## EXTRACT PROVIDED

What's the go with the GC these days?

Tue Jan 8 11:22:59 UTC 2019

On Tuesday, 8 January 2019 at 09:31:09 UTC, Márcio Martins wrote:
> Is the current implementation of simple MS not improvable in 
> any way?

I'd say it is. I've written up a small benchmark here:

https://gist.github.com/rbehrends/3d4ab87d34e79722272189abc68eee00

Options:

* D with its native GC, compiled with ldc 1.13.0.
* jemalloc, version 5.1.0.
* The Boehm GC, version 8.0.2 with sequential marking.
* The Boehm GC with parallel marking.
* The Boehm GC using incremental GC.
* The Boehm GC with explicit deallocation instead of GC.
* System malloc on macOS 10.12.6.

This is a version of the "binary trees" benchmark [1], as it was 
the one allocation-oriented benchmark readily available and 
easily portable between languages. Because it is a very 
specialized benchmark (it allocates a *lot* of small fixed-size 
objects), I'll caution against generalizing its results, but it 
can give us some insights all the same.

Here's a sample run with several GC options enabled, run on a 
2.6GHz Core i7 with four cores; code that doesn't do 
allocation/collection (i.e. checksum()) accounts for less than 
two seconds of runtime. Most actual tuned non-functional programs 
will spend only 10%-20% doing allocation and collection, so this 
is not terribly representative of real applications and 
exaggerates differences in performance.

$ make benchmark DEPTH=21
# D garbage collector
/usr/bin/time ./btree-d 21 >/dev/null
        34.24 real        33.96 user         0.21 sys
# jemalloc explicit malloc()/free()

## DATASET ROWS
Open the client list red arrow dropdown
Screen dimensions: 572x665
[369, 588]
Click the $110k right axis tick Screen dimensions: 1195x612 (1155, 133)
==
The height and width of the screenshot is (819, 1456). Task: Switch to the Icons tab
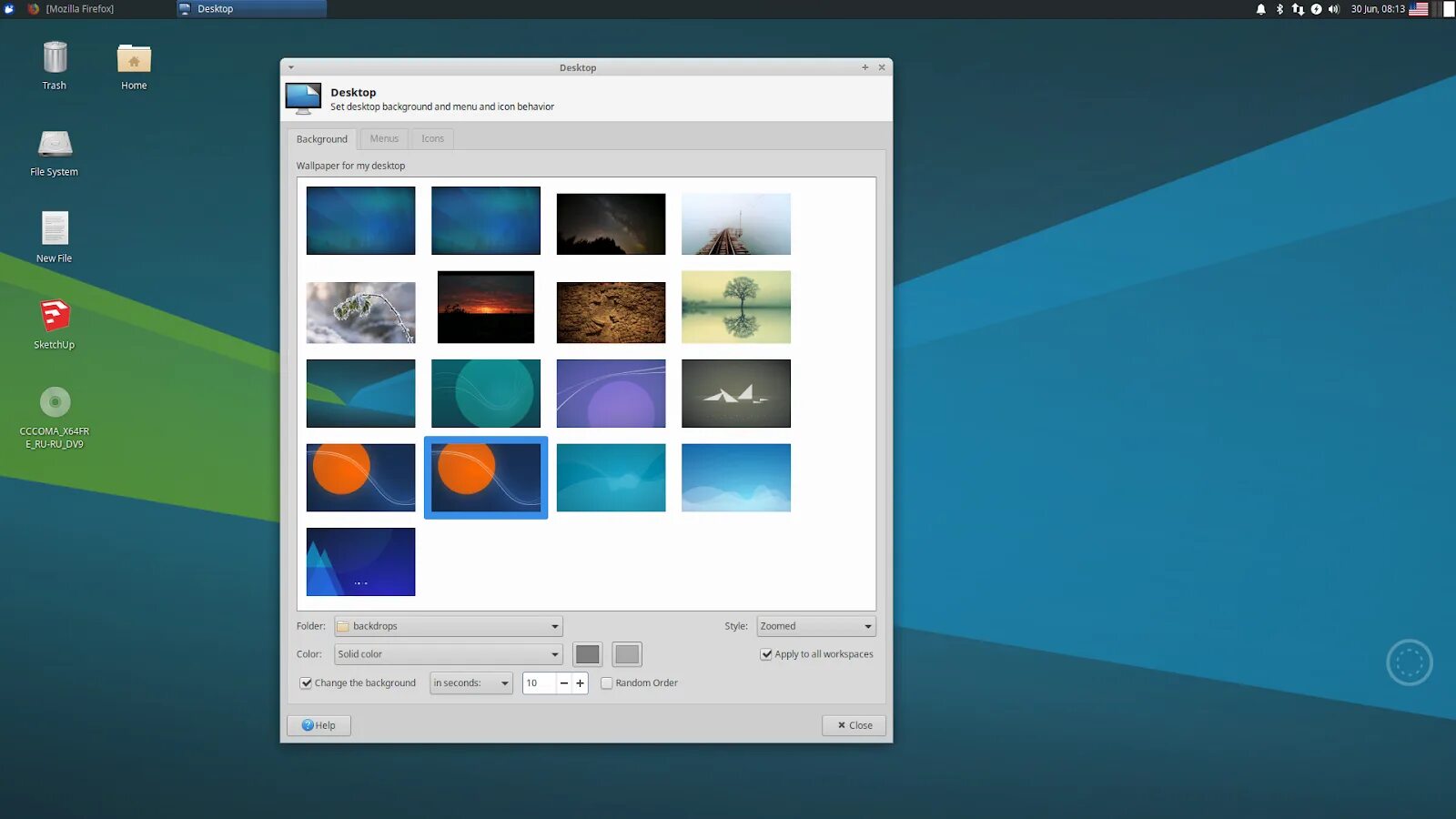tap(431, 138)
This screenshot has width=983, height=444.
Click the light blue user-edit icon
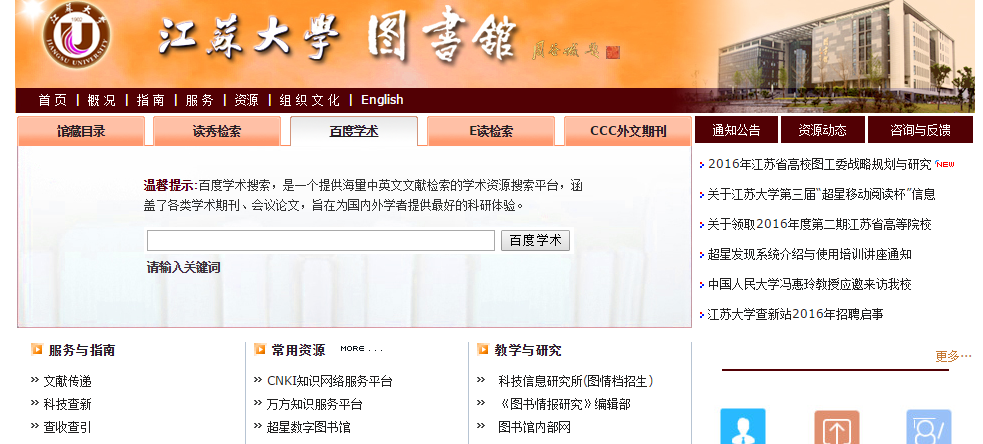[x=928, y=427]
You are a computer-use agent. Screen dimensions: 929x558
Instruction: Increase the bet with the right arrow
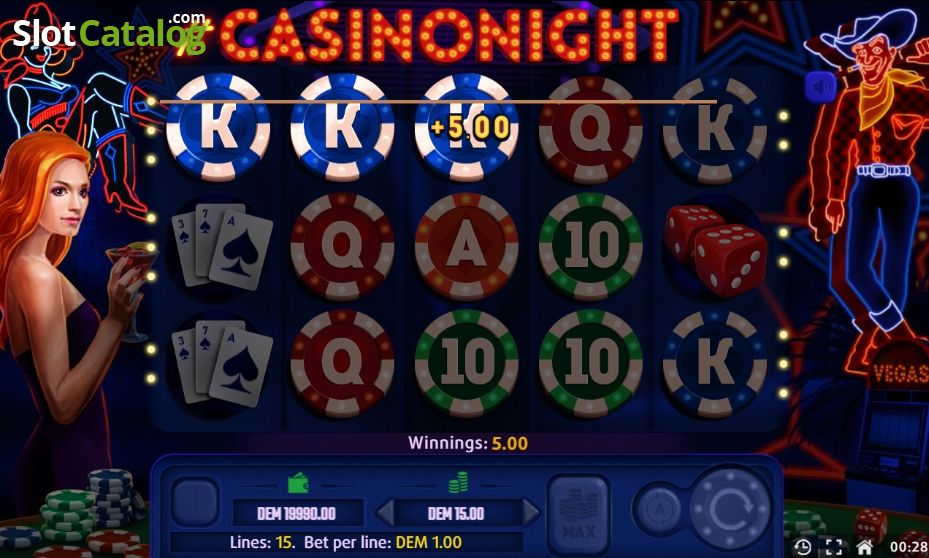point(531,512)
---
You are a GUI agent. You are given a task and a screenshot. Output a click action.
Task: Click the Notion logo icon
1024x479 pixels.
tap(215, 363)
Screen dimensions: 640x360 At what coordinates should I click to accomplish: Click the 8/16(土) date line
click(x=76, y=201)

## WRITTEN EXERCISE
List every option that the forum post on D's garbage collector names under "Options:". The rows play no part in what follows and can be left unread.

## RESPONSE FOR THIS EXERCISE
- D with its native GC, compiled with ldc 1.13.0
- jemalloc, version 5.1.0
- The Boehm GC, version 8.0.2 with sequential marking
- The Boehm GC with parallel marking
- The Boehm GC using incremental GC
- The Boehm GC with explicit deallocation instead of GC
- System malloc on macOS 10.12.6